BEGIN Supplied material
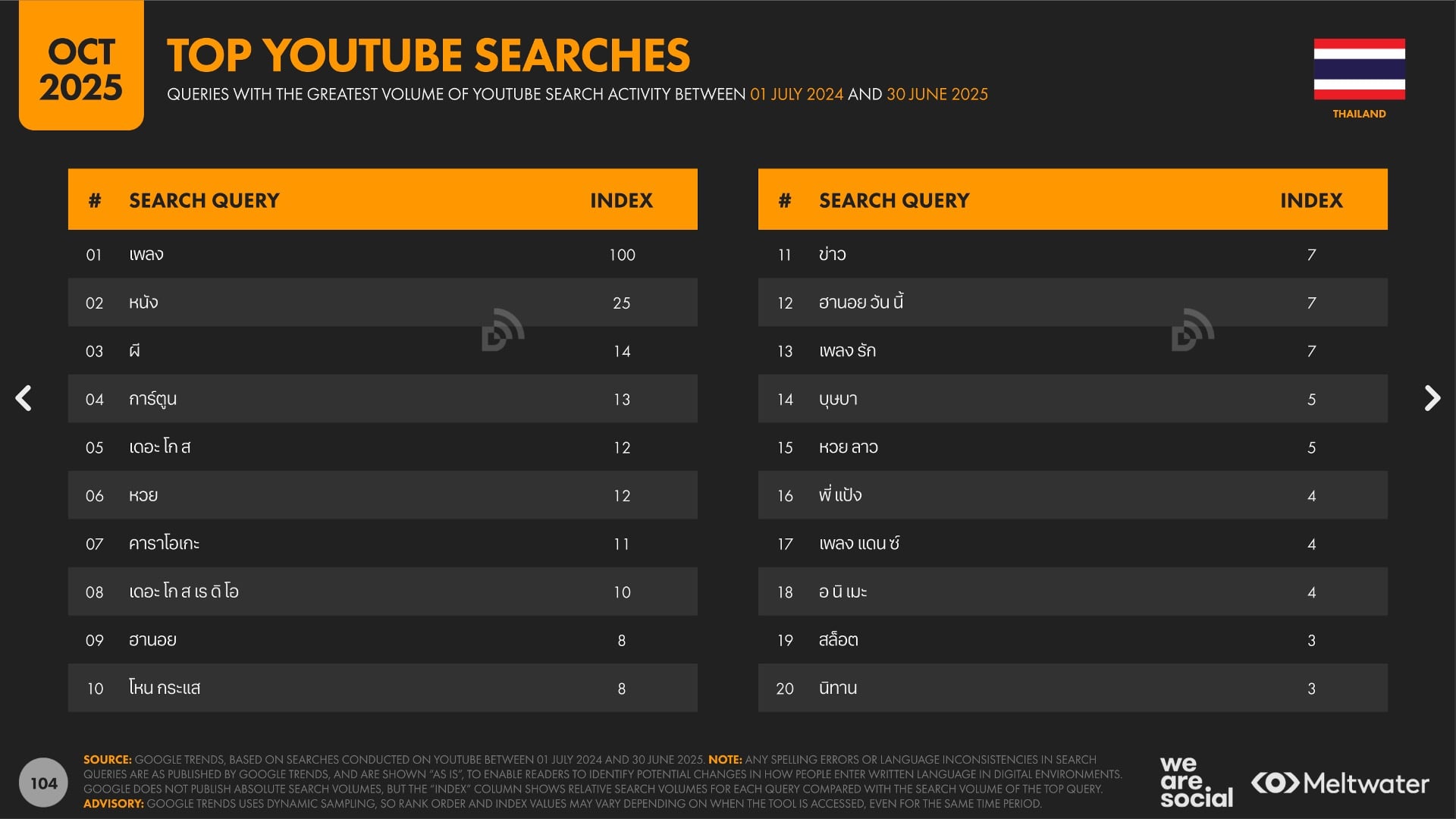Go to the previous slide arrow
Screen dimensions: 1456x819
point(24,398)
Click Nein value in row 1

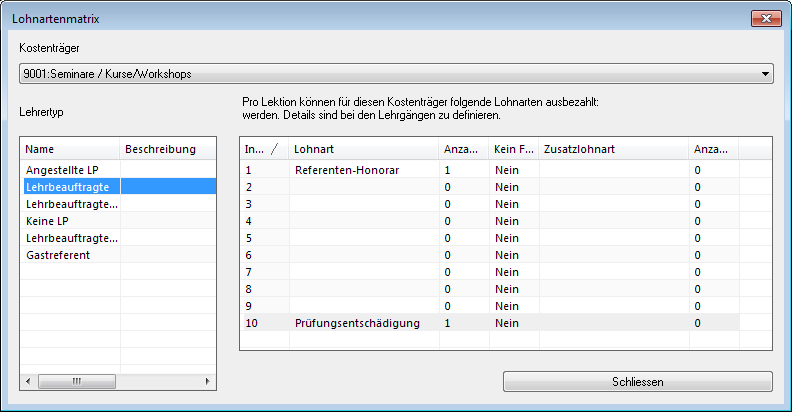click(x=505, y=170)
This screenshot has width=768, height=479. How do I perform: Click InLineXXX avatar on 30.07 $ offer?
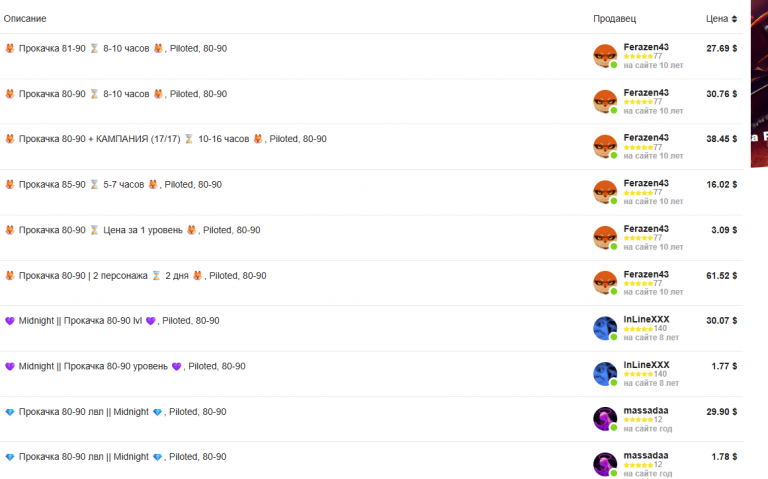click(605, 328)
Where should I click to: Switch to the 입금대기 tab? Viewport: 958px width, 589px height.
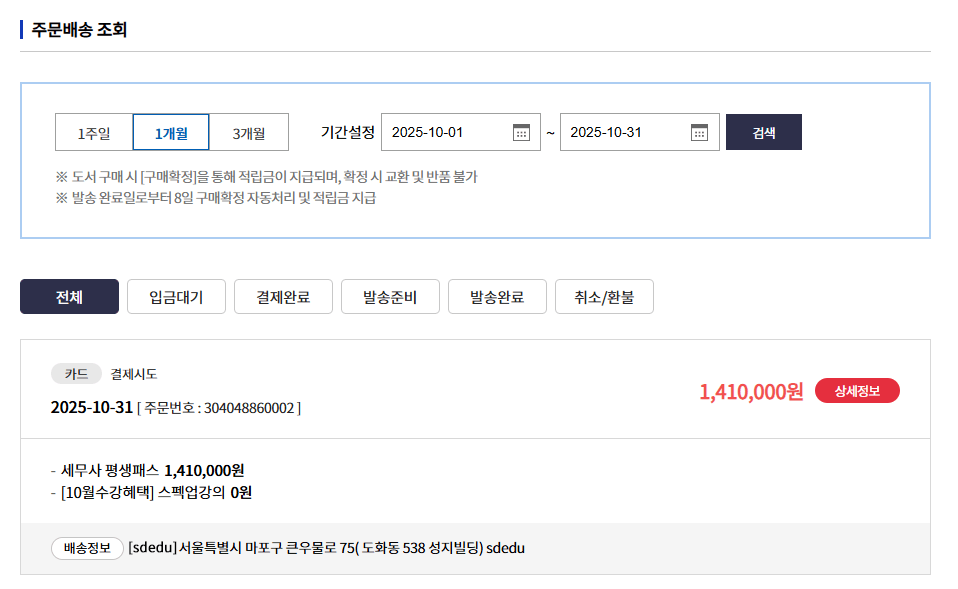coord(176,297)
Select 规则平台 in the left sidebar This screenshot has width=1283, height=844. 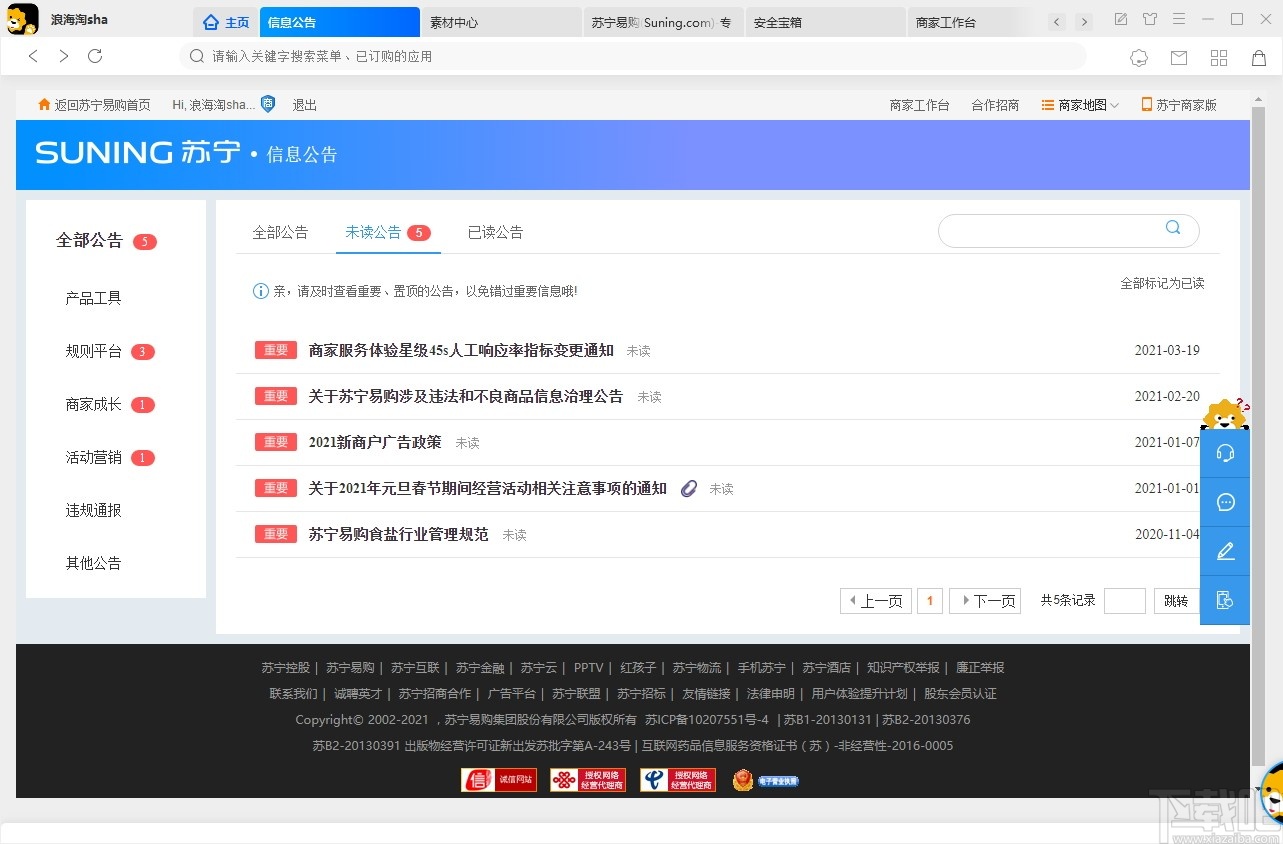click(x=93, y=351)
END Supplied material
Stated goal |
Please reproduce the material word for word from its first line through the line containing "click(605, 328)", inclusive. Omit the pictures.

Expected answer |
Go to the previous slide arrow
Screen dimensions: 1456x819
point(24,398)
Click Nein value in row 1

click(x=505, y=170)
This screenshot has width=768, height=479. How do I perform: Click InLineXXX avatar on 30.07 $ offer?
click(605, 328)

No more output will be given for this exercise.